Toute la maisonnée anxieuse, se retrouve à nouveau à attendre la venue de monsieur Bình... mais en vain ! Minuit est déjà passé... monsieur Bình n'est toujours pas là. Madame Bích a allumé les bâtonnets d'encens pour implorer le ciel, les esprits, l'esprit de monsieur Bình... Liên, elle aussi, a concentré toute son énergie pour communiquer avec son père, mais toujours sans effet, aucune réponse en retour... La déception est grande, surtout pour monsieur et madame Ðính qui ont fait exprès le voyage de Dalat-Saigon afin de le voir. L'attente s'était prolongé jusqu 'à une heure du matin, et comprenant que monsieur Bình ne viendra pas, ils sont allés se coucher, espérant que le lendemain, monsieur Bình allait revenir...

Mais, le retour du royaume des ombres ne s'est plus jamais renouvelé... Quelques semaines plus tard, Liên pour la dernière fois avait capté du lointain, très faiblement , la voix de son père qui lui disait : "Adieu, ma fille, Adieu, pour toujours !" Liên a essayé de lui parler encore une fois, mais sans résultat, elle n'a pas pu communiquer avec lui. Est-ce parce qu 'il a été condamné pour avoir enfreint la loi céleste en révélant le futur de la famille ou bien est-il revenu sur terre dans un nouveau cycle de vie ?

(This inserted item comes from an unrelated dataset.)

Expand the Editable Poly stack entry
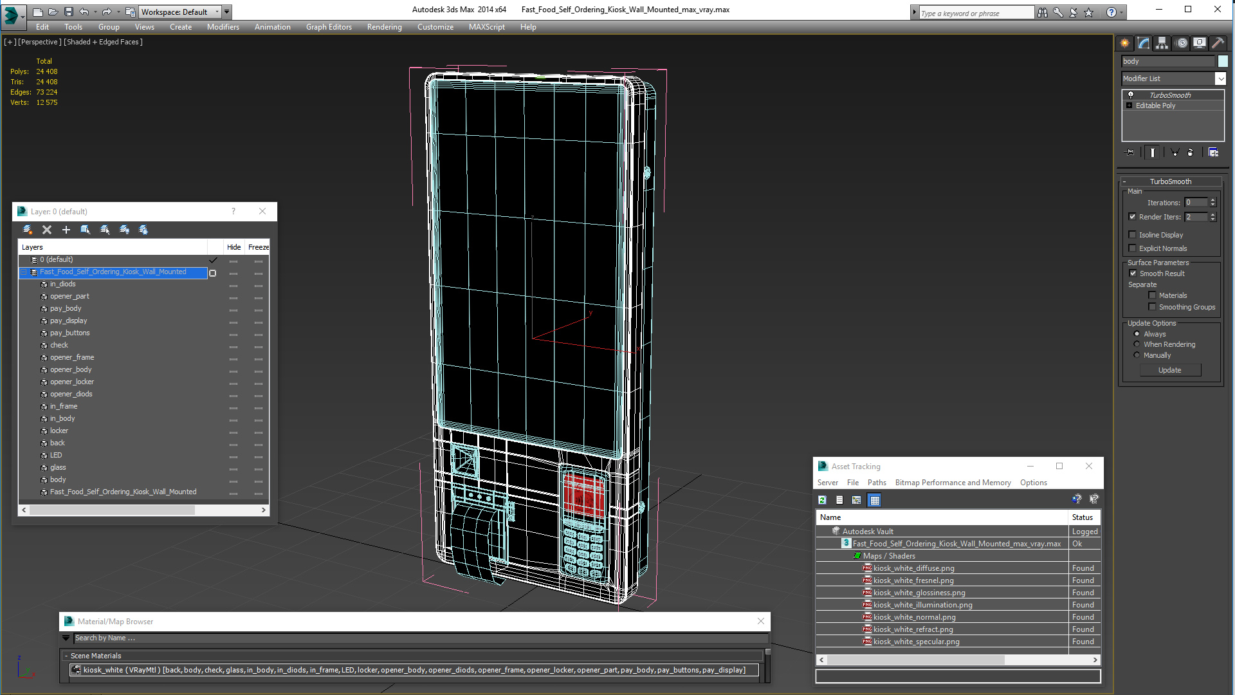Image resolution: width=1235 pixels, height=695 pixels. [x=1129, y=106]
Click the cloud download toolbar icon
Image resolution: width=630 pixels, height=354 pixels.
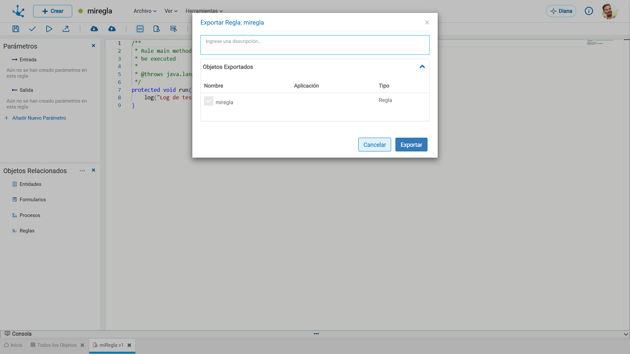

Liên garde à jamais en mémoire, cette soirée exceptionnelle où son père avait annoncé à la famille, le futur, elle se souvient encore, c'était le 17 Juillet 1974. On connaît tous les évènements qui se sont déroulé au printemps 1975, exactement comme l'avait prédit monsieur Bình. Liên s'était marié, son mari suivait avec elle des études en licence de lettres, ils ont fui par la mer et séjourné sur la petite île de Poulo Bidong. Nam poursuit des études techniques pour devenir ingénieur, sa mère madame Bình est secrétaire dans une entreprise. Elle garde sur l'autel des ancêtres, la photo de son époux, monsieur Bình à l'âge de vingt ans lorsqu'ils se sont connus.

Monsieur Yên, après avoir passé trois ans en camp de rééducation a été libéré pour bonne conduite ; il a quitté le pays sur une embarcation de fortune, il a pu avec les deux autres couples monsieur madame Ðính et monsieur madame Bích, rejoint les Etats-unis et se sont établis à Anaheim en Californie. La famille de monsieur madame Hoà, Nam et sa mère madame Bình ont pu être évacués par hélicoptère le 28 Avril 1975, sur les Etats-Unis. Madame Bình s'est par la suite installé en France. Liên de temps à autre revoit son père en rêve, mais jamais plus, n'a pu communiquer avec lui.